What to produce: Please copy all of the data below word for word, leaving out the pictures.

Data entries:
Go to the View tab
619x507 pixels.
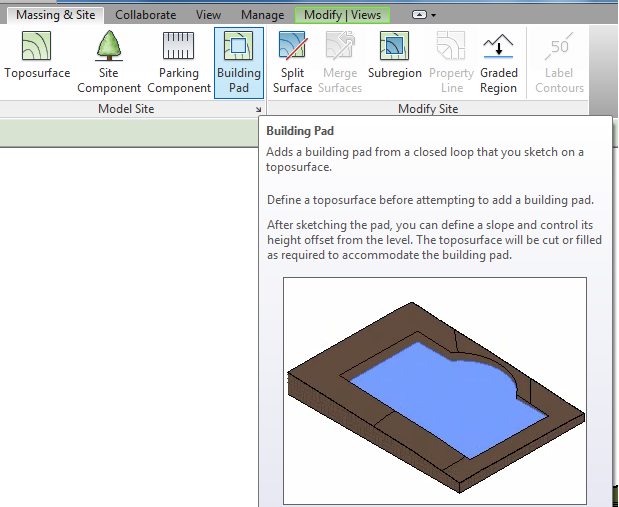coord(208,15)
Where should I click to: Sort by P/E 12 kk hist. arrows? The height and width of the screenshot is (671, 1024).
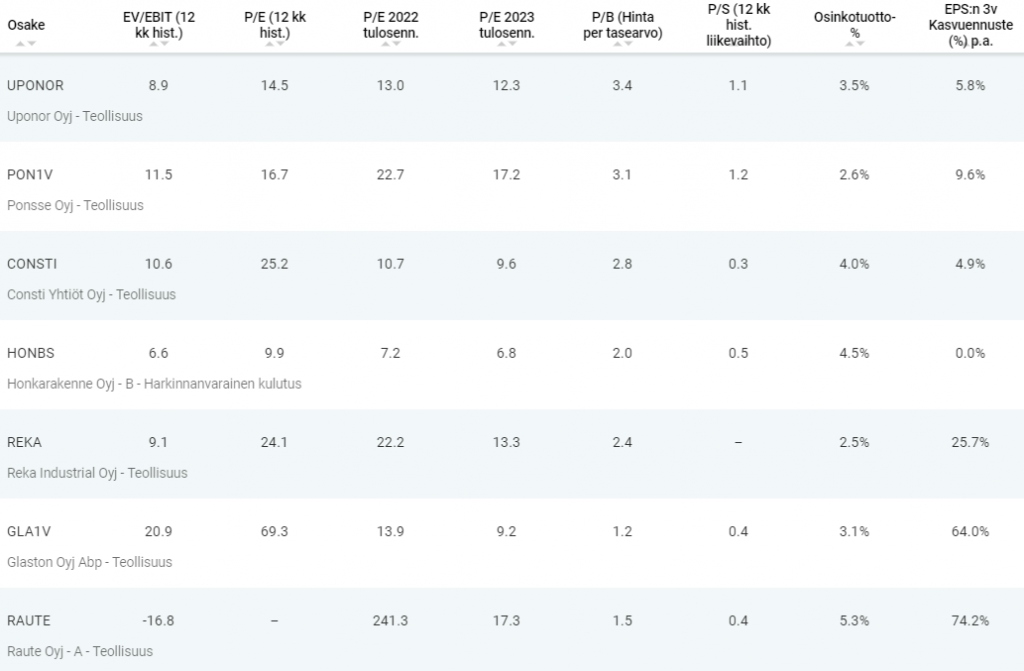coord(274,44)
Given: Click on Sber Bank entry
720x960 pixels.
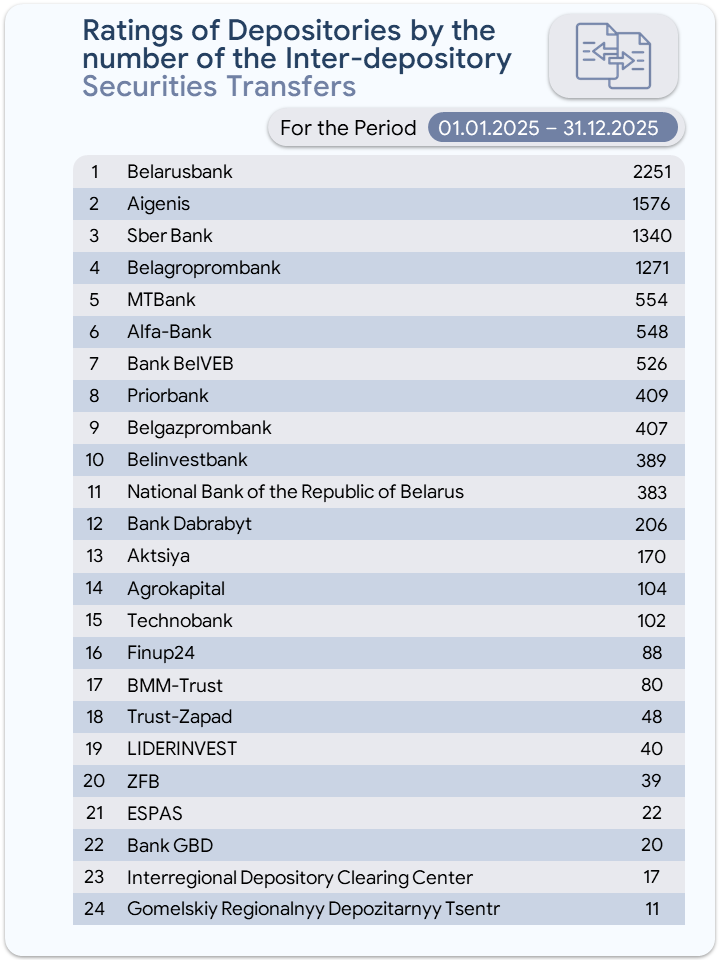Looking at the screenshot, I should [170, 236].
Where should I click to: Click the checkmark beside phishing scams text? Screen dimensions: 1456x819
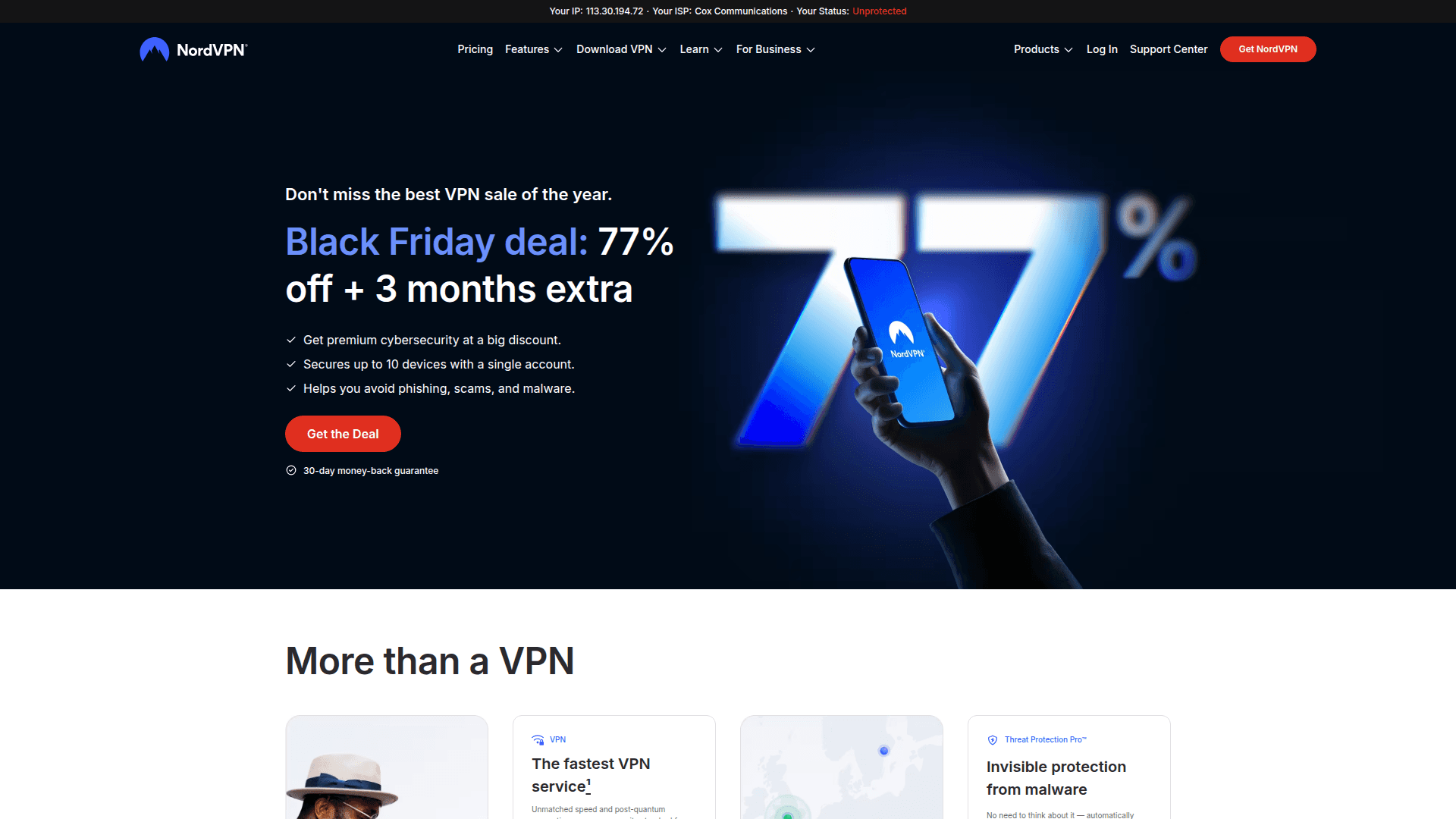291,388
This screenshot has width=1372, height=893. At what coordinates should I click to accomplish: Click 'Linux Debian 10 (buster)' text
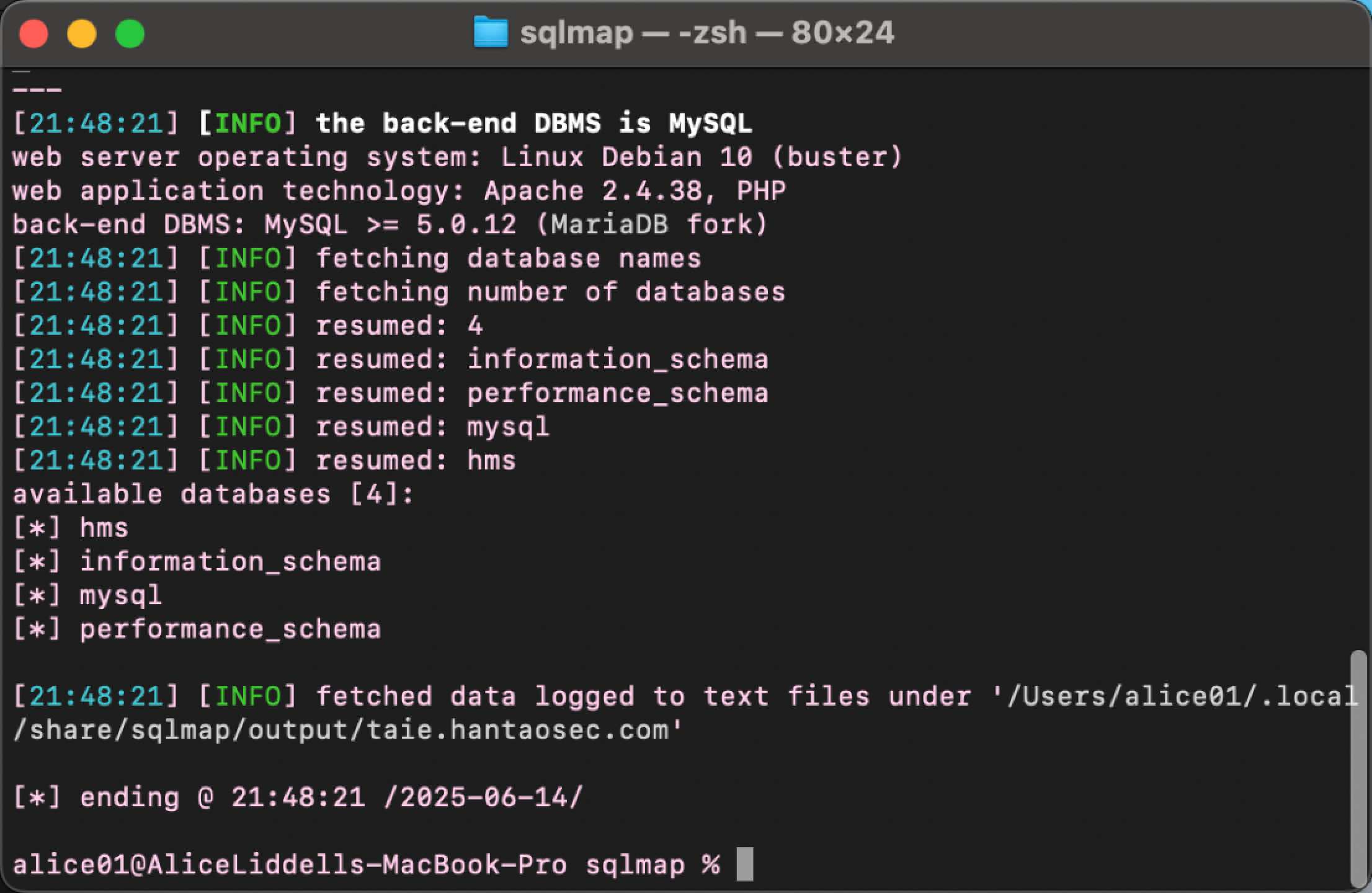(x=702, y=157)
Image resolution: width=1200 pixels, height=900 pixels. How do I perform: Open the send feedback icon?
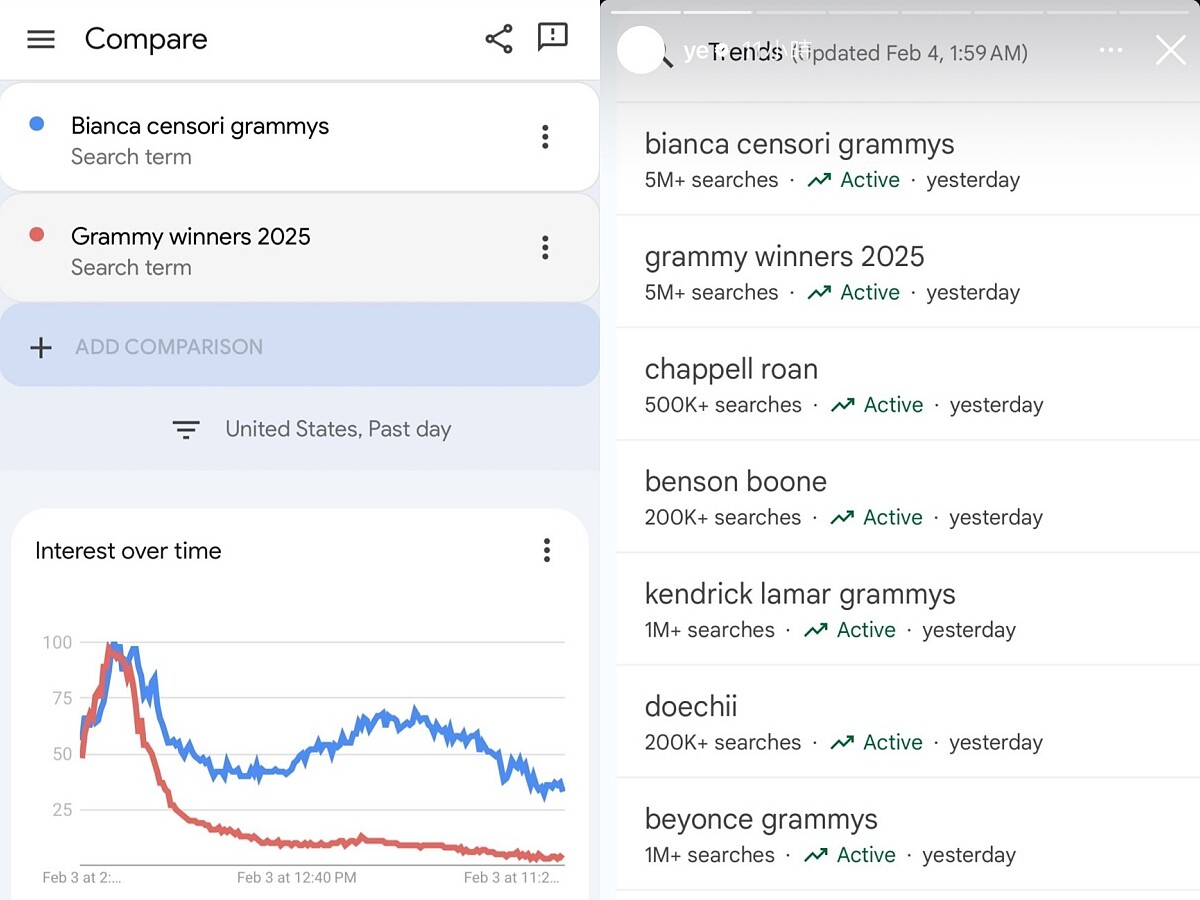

Complete response:
Go to the View tab
619x507 pixels.
coord(208,15)
Where should I click to: Sort by P/E 12 kk hist. arrows? The height and width of the screenshot is (671, 1024).
coord(274,44)
Given: Click on Sber Bank entry
720x960 pixels.
Looking at the screenshot, I should [170, 236].
Where should I click to: Click the checkmark beside phishing scams text? Screen dimensions: 1456x819
291,388
This screenshot has width=1372, height=893. At what coordinates should I click to accomplish: Click 'Linux Debian 10 (buster)' text
(x=702, y=157)
Image resolution: width=1200 pixels, height=900 pixels. How do I perform: Open the send feedback icon?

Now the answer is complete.